▶ **Brief A**: In the passage below on Lanfranco's painting of the spies, what is the spy holding as he points toward the cluster?
▶ **Brief B**: Resume the passage below on Lanfranco's painting and the grapes, picking up right after its last sentence.

*** Document excerpt Section Begins ***

In Lanfranco‘s painting, the spies appear less rebellious than perplexed. Painted from a low angle, the scene emphasises hierarchy: Moses raises his hand while a spy bows before him. Holding a dark fig, the spy points towards the enormous cluster. His questioning look suggests bewilderment in the presence of the eccentric bunch of lush green grapes and dark, murky fruits.
The grapes can thus be seen as a pharmakon, i.e., a signifier whose hermeneutic indeterminacy can only be settled by interpretive violence. While reading Plato’s Phaedrus, Jacques Derrida argues that the translation of pharmakon as poison or remedy “obliterates the virtual, dynamic references to the other uses of the same word in Greek.” Similarly, in Jewish classical texts, the grapes have several meanings. Psalms praise the wine that makes the human heart happy, but Proverbs warns that it bites like a snake. In Numbers 13, too, the grapes represent duality: fertility, but also, since such a large cluster does not grow in the wild, it speaks of the presence of other people.

*** Document excerpt Section Ends ***
*** Available data Section Begins ***

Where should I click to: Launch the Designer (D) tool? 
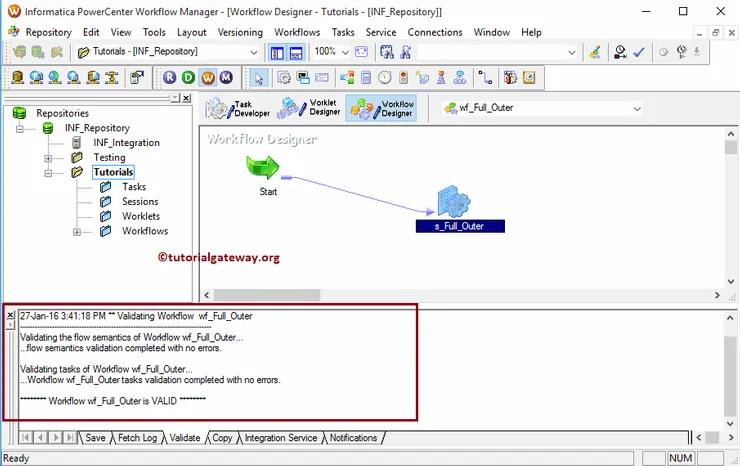pos(189,77)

*** Available data Section Ends ***

▶ **Answer box A**: A dark fig.

▶ **Answer box B**:
As a pharmakon, the grapes do not destabilize the text’s meaning, nor merely bring forward hermeneutic pluralism, but embody its peculiar demand of faith. If the mission to Canaan was supposed to dispel uncertainty (Deuteronomy 1:22), the grapes retrieve the undecidability of standing before the divine. They call for a free decision, which must “go through the ordeal of the undecidable.” In this vein, Derrida cites Kierkegaard, for whom “the instant of decision is madness.” The encounter with the incalculable warrants the intoxication of trust in God.
By the time the grapes were adopted in Palestine, they no longer harboured ambiguity. Instead, they symbolized agricultural fertility and, paradoxically, rootedness. The image was first used by Teperberg Winery, later Karmel Mizrachi, and finally the Israeli Ministry of Tourism.[3] This led to several copyright court cases, manifesting not only commercial but also political tensions. While the Teperberg Winery was part of the Old Yishuv, Karmel Mizrachi was an initiative of the First Aliya.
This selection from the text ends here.